Penulis: Intan Kw
TVRINews, Jakarta
Kementerian Sosial (Kemensos) siap berperan serta dalam penanganan dampak kecelakaan kereta yang melibatkan KA Argo Bromo Anggrek dengan KRL Commuter Line relasi Kampung Bandan–Cikarang (PLB 5568A), Senin, 27 April 2026.
Menteri Sosial Saifullah Yusuf (Gus Ipul) mengatakan dukungan difokuskan pada pendampingan keluarga korban melalui asesmen menyeluruh serta mengidentifikasi kebutuhan keluarga korban agar bantuan yang diberikan tepat sasaran.
“Untuk korban kecelakaan, tentu kami akan melakukan assess kepada keluarga-keluarga korban.

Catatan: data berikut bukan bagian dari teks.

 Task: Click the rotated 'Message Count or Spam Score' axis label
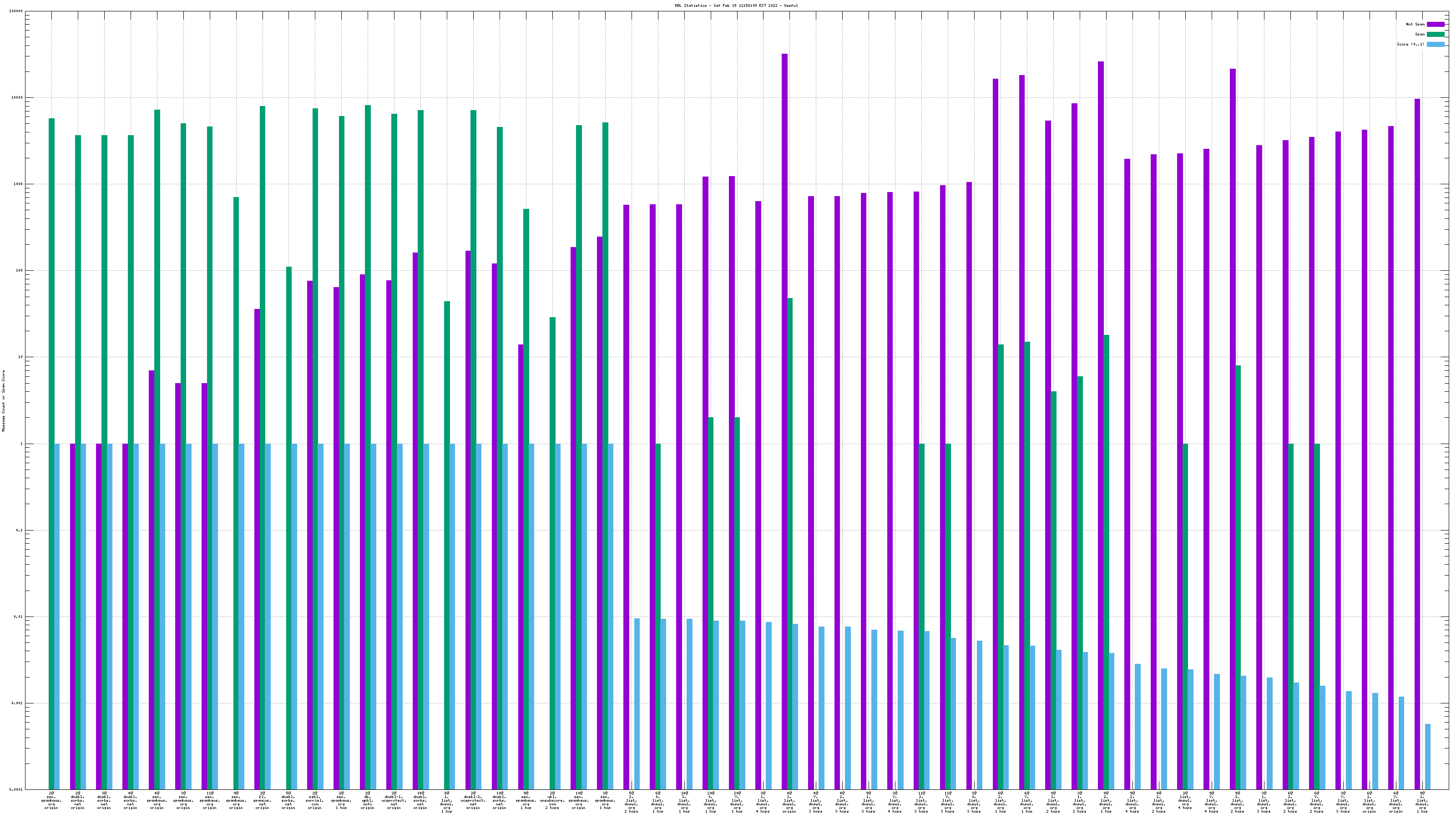3,401
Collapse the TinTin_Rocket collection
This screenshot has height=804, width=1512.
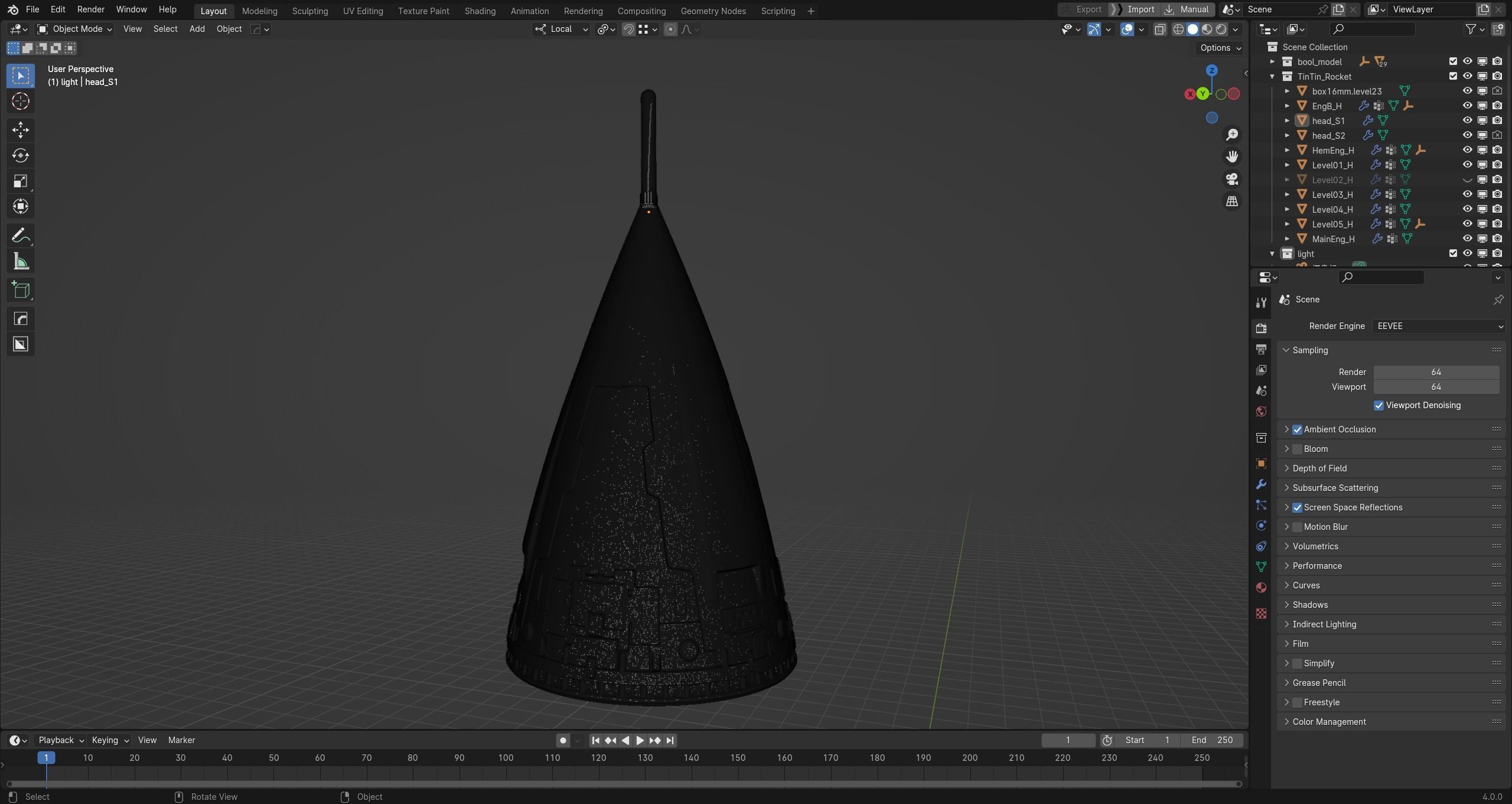point(1272,76)
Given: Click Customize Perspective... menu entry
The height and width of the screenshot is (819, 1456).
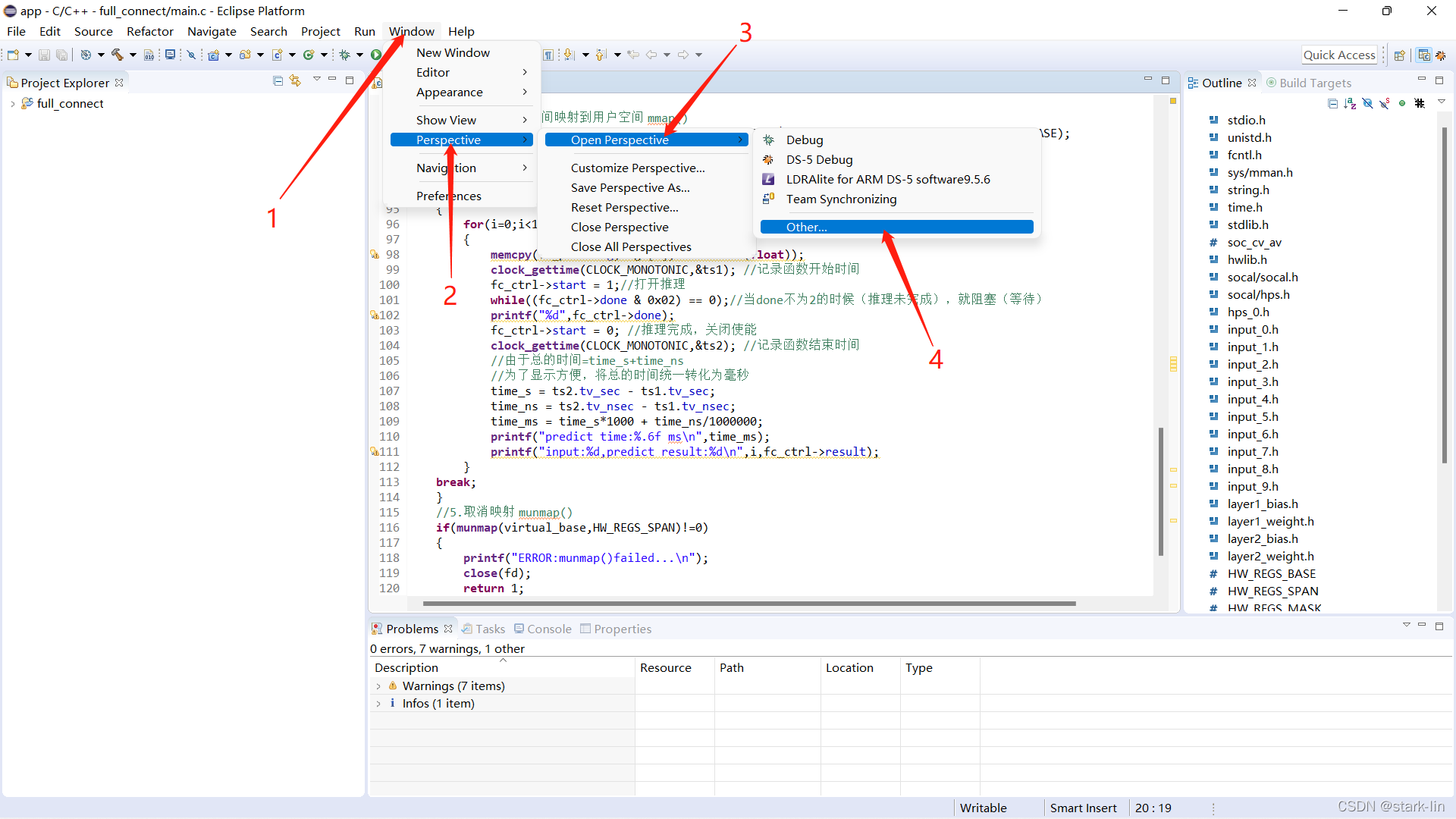Looking at the screenshot, I should pyautogui.click(x=637, y=168).
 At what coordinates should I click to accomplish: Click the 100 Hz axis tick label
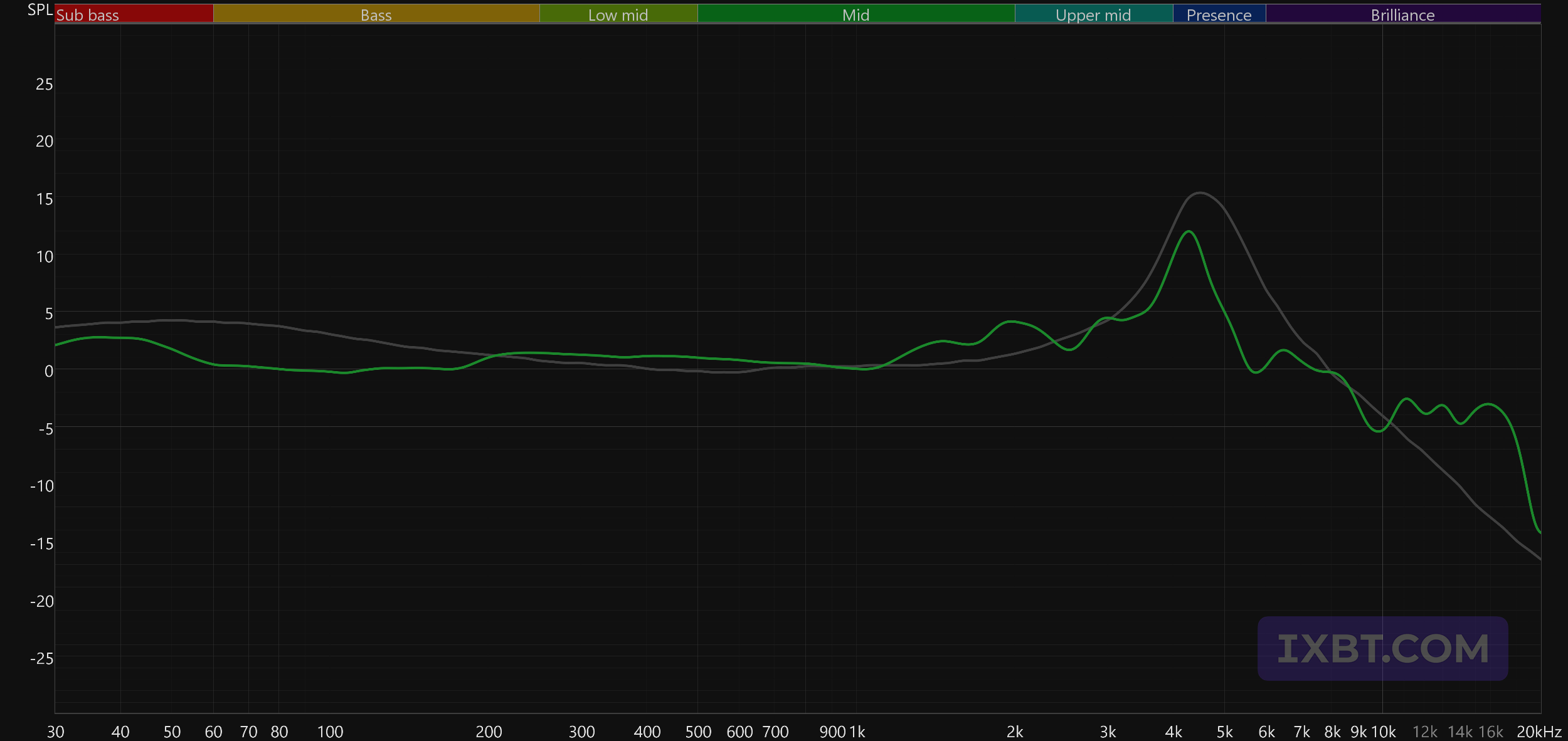(x=330, y=732)
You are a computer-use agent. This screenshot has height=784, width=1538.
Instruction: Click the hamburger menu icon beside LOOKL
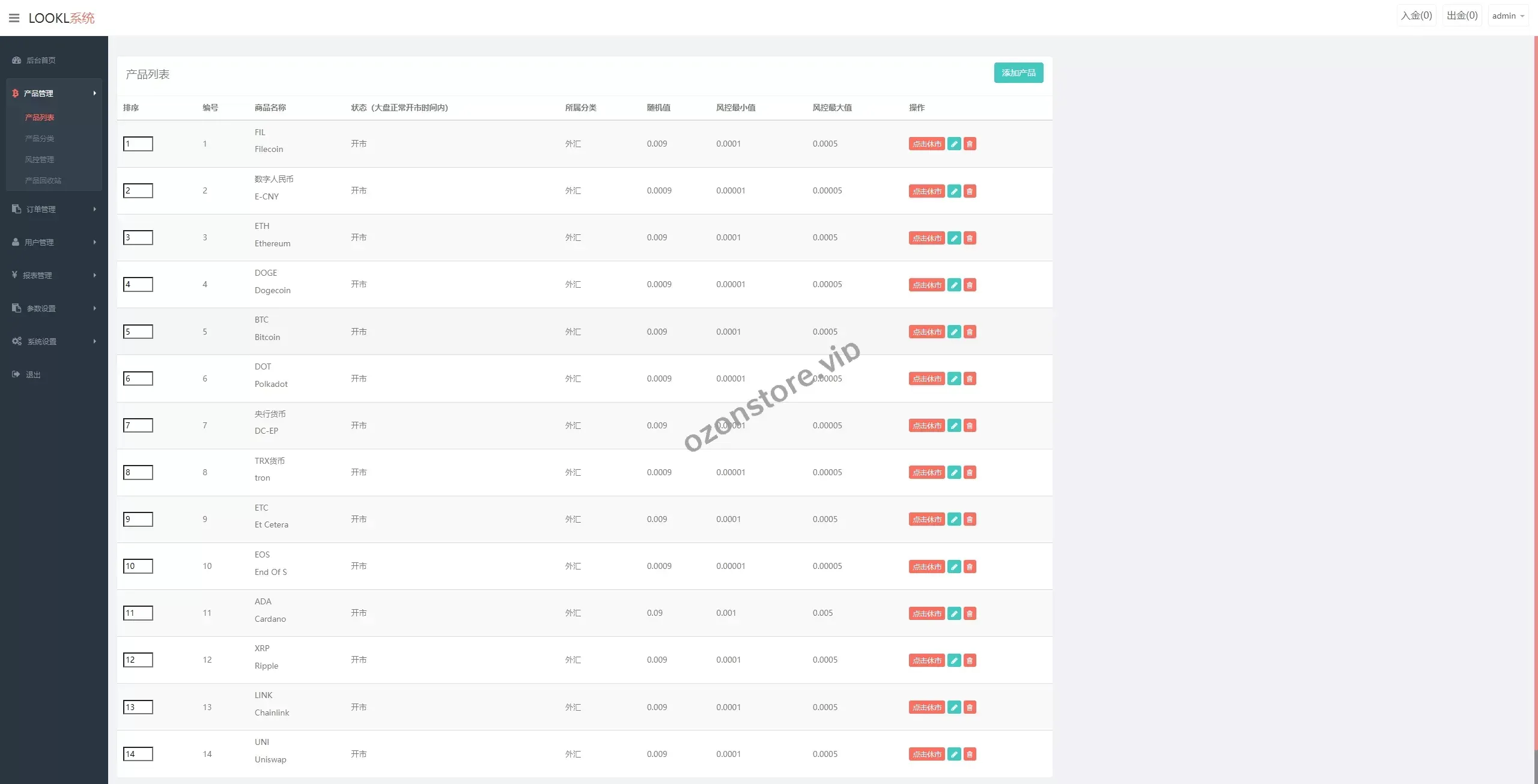click(x=14, y=18)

Jika ada yang membutuhkan pendampingan, dukungan, maupun pemberdayaan, akan kami bantu sesuai kebutuhan,” ujar Gus Ipul, Rabu, 29 April 2026.
Untuk santunan kepada ahli waris korban meninggal dunia, umumnya telah ditangani melalui mekanisme asuransi yang berlaku. Kemensos memastikan negara tetap hadir memberikan dukungan tambahan bagi keluarga korban.
“Untuk santunan kepada ahli waris biasanya sudah ada mekanismenya melalui asuransi. Tetapi bagi keluarga korban, insya Allah akan kami berikan dukungan berdasarkan hasil asessmen,” ucap Gus Ipul.
Selain penanganan kedaruratan, Gus Ipul juga menegaskan komitmen Kemensos dalam menjaga akuntabilitas anggaran.